The tension builds and builds as you read faster and faster to find out if Jeb makes it home, if Rose escapes her mother, does Hunt manage all his desires, will LeFel’s prisoners escape before he can sacrifice them. There are some chuckles along the way as well as tears and Dead Iron does end on a happy note. Not the exact ending I had hoped for but…

The Story

The bogeyman takes four-year-old Elbert from his bed one night and Cedar Hunt takes up the chase with unforeseen results: a resurrection, a new love, and hope for his curse. But that hunt for the missing child quickly becomes entangled with the Madder brothers and Mae Lindson’s hunt for her husband’s murderer even as her husband manages to survive and begin his dangerous trek home to her.

The Characters

Cedar Hunt is, literally, a lone wolf standing up for the rights of others, helping an unwelcoming community as he attempts to come to terms with his own losses.
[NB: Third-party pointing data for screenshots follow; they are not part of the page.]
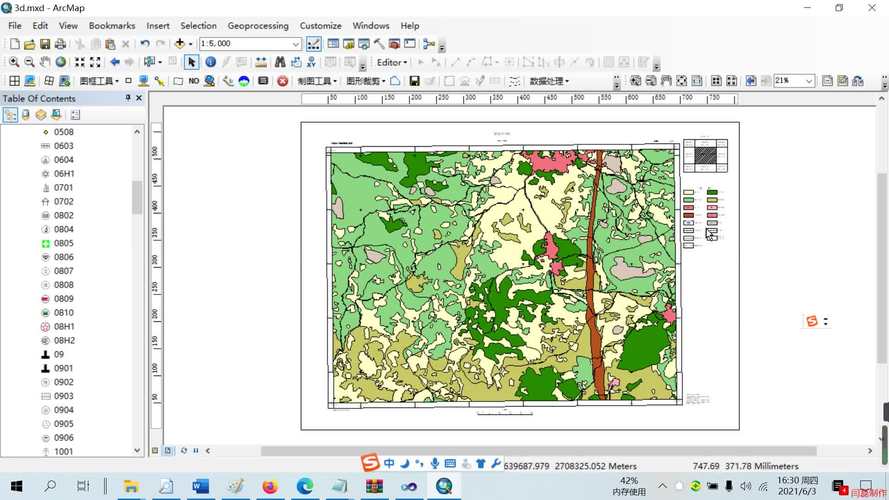Viewport: 889px width, 500px height.
Task: Switch TOC to List By Visibility
Action: pyautogui.click(x=41, y=115)
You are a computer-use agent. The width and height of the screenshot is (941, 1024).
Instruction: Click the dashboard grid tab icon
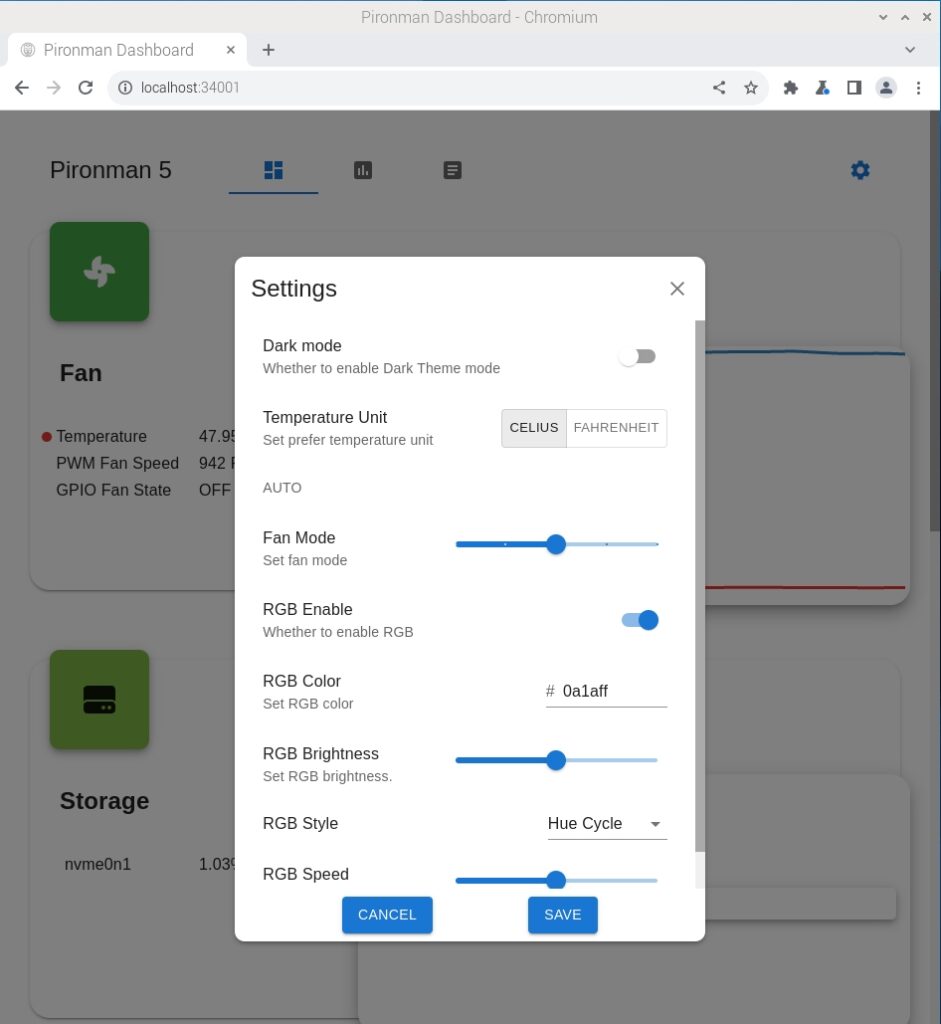[x=273, y=170]
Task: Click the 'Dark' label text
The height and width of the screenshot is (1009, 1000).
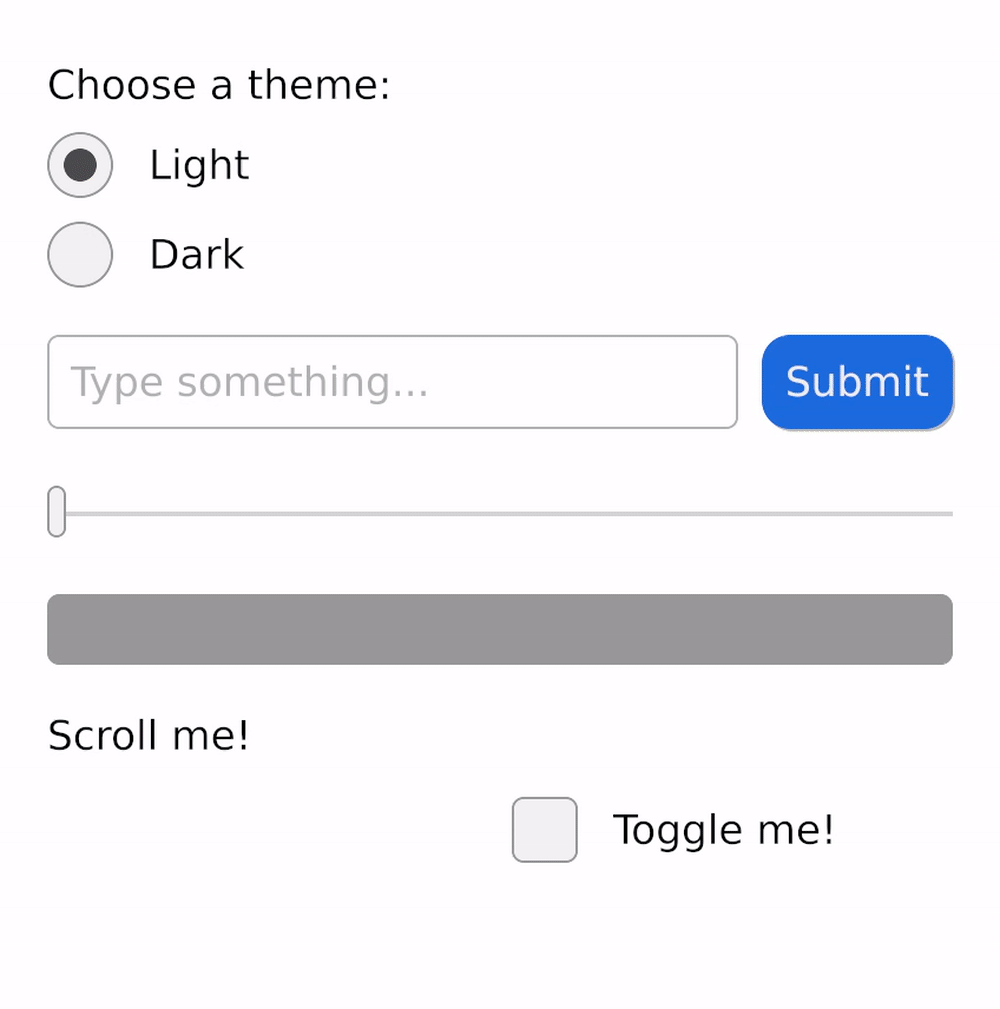Action: click(196, 255)
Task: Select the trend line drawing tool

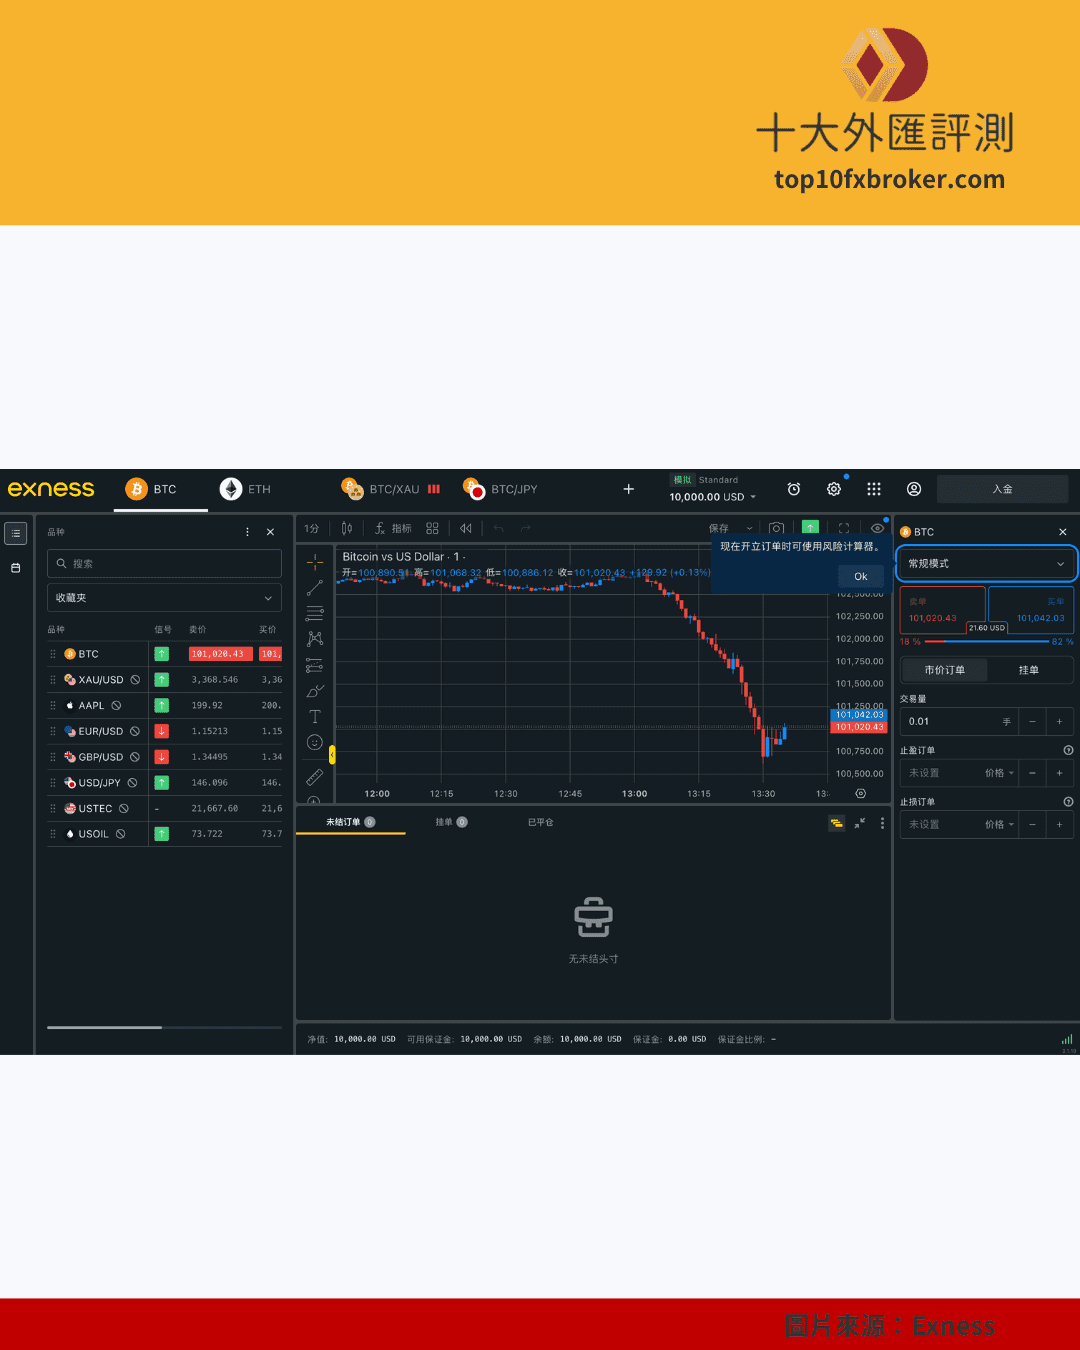Action: tap(314, 588)
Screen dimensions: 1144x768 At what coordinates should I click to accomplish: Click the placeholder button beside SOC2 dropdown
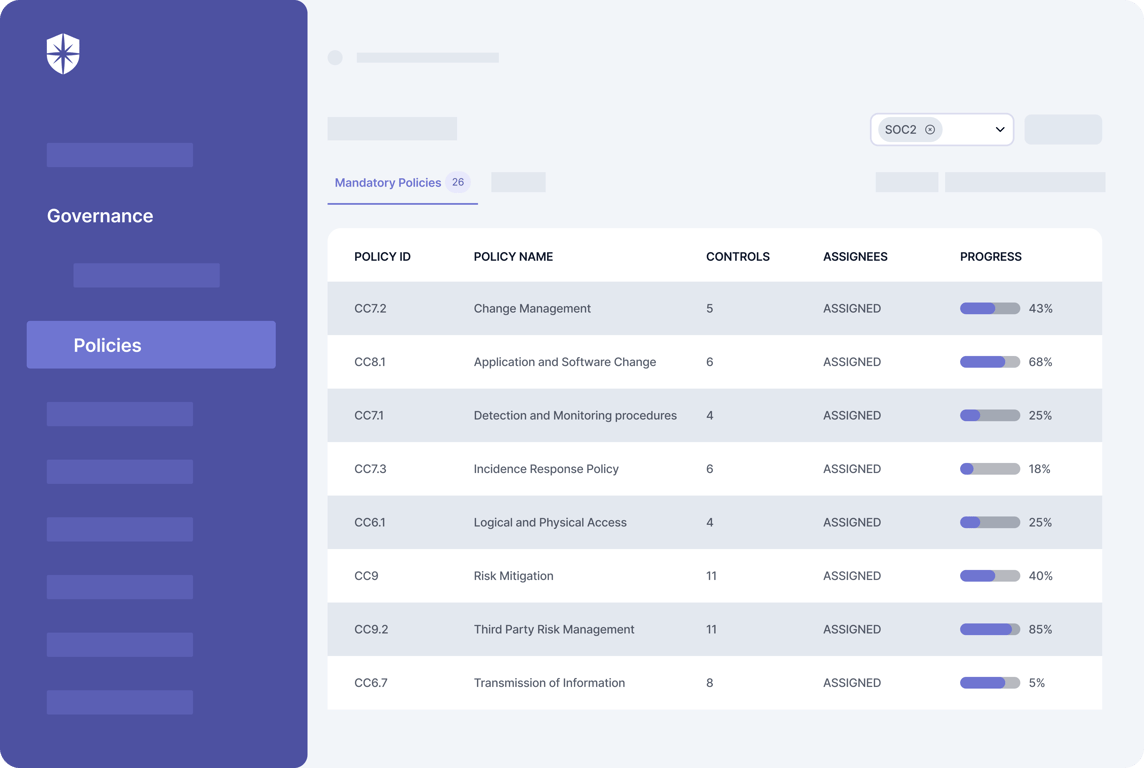click(1063, 129)
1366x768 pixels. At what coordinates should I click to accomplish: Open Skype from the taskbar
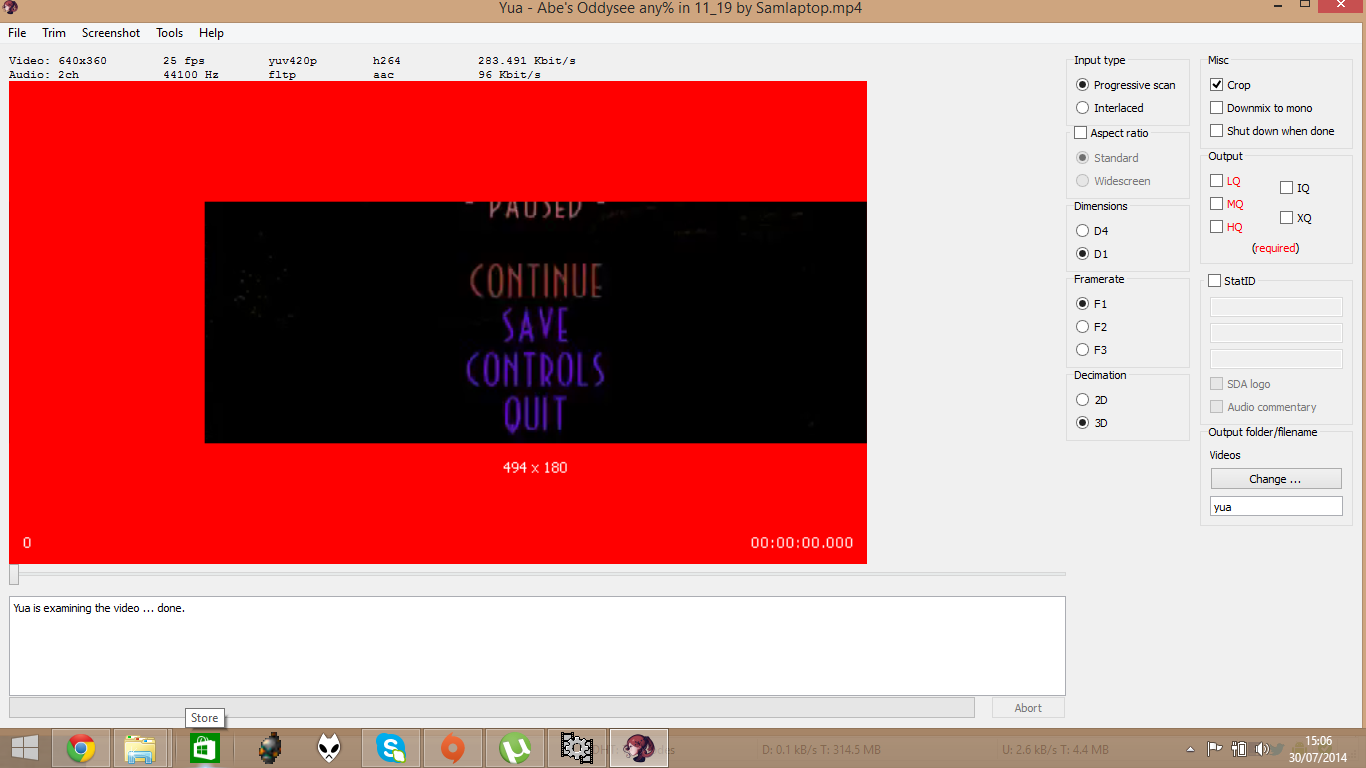391,748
Jeb and Mae Lindson are deeply in love even as they have a hard row to hoe — Jeb is black and a talented deviser while Mae is white as well as a white witch whose magic tends to the dark side.

The Madder brothersAlun, Bryn, and Cadoc — are miners up in the hills above Hallelujah. Not the most sociable of men, we soon discover there is a great deal more below the surface.

Rose Small is the adopted foundling of the owners of the general store. A sweet, young thing, Rose is fascinated with creating from the bits and pieces of metal she finds on her nighttime meanderings.

Elde and the Strange are the evil interlopers with Shard LeFel as the premier evil who is evilly helped by Mr. Shunt. Neither is of this world and I suspect that LeFel is stringing Shunt along just like he does everyone else.

The Cover and Title

The cover has a very gunslinger feel with that touch of steampunk that makes you look twice. Rising up from a subtle base of gears, rings, and washers, Cedar Hunt is tall, dark, and dashing in his wool/leather jacket strewn with straps and bandoliers staring something down at the point of his steam-powered gun.

As for the title, Dead Iron, I’m guessing that it could relate to Jeb’s struggles to return home to his anxious wife or it’s the glim that powers LeFel’s matics.